### [AIM OF THE EXERCISE]
Return each line of the data below that contains the string "will".

### [EXERCISE MATERIAL]
┏━━
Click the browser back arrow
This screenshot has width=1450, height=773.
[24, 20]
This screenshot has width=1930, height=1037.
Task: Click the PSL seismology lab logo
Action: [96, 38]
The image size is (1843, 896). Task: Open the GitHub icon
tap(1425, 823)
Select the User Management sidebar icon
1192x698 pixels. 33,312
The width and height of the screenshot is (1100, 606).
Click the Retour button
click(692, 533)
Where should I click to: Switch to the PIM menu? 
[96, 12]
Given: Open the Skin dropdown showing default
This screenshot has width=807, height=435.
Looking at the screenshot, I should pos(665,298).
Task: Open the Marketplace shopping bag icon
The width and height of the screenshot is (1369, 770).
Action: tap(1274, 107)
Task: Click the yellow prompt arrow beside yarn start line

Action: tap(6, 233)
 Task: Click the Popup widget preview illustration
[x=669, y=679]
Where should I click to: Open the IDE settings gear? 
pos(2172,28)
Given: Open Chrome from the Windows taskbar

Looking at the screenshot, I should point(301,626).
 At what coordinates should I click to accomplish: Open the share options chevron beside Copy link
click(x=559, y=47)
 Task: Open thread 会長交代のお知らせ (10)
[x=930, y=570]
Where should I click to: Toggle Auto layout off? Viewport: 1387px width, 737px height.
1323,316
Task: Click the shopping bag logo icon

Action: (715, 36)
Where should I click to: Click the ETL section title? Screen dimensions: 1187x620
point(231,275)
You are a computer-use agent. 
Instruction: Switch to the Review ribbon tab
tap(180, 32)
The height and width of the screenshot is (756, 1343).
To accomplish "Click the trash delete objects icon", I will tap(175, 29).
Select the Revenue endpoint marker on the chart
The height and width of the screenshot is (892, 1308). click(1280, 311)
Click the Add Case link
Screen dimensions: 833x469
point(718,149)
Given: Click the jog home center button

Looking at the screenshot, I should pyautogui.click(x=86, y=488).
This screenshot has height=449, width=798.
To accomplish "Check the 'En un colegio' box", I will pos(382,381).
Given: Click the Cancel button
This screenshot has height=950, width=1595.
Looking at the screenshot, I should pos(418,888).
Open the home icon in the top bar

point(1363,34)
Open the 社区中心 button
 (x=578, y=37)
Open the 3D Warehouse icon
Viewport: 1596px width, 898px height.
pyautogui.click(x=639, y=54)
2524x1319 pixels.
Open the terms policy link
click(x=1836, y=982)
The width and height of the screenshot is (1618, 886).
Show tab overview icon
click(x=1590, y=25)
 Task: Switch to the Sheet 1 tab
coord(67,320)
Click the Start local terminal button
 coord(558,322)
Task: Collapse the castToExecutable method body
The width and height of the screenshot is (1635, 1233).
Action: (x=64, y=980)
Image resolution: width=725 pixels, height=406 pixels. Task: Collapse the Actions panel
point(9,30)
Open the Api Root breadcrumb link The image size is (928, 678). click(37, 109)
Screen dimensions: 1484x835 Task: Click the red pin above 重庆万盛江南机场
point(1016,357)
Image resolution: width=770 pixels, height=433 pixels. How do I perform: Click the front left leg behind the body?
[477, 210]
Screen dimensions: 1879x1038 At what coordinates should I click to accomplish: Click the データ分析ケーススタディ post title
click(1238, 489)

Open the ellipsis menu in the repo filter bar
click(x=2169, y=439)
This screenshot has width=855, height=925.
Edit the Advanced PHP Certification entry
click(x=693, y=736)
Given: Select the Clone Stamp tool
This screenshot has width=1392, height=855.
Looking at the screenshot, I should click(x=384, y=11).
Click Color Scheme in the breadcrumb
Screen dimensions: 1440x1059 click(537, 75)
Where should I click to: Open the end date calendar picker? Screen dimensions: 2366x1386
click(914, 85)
┗━━
### [WRITTEN ANSWER]
To accomplish "Click the trash delete objects icon", I will tap(175, 29).
To accomplish "Check the 'En un colegio' box", I will pos(382,381).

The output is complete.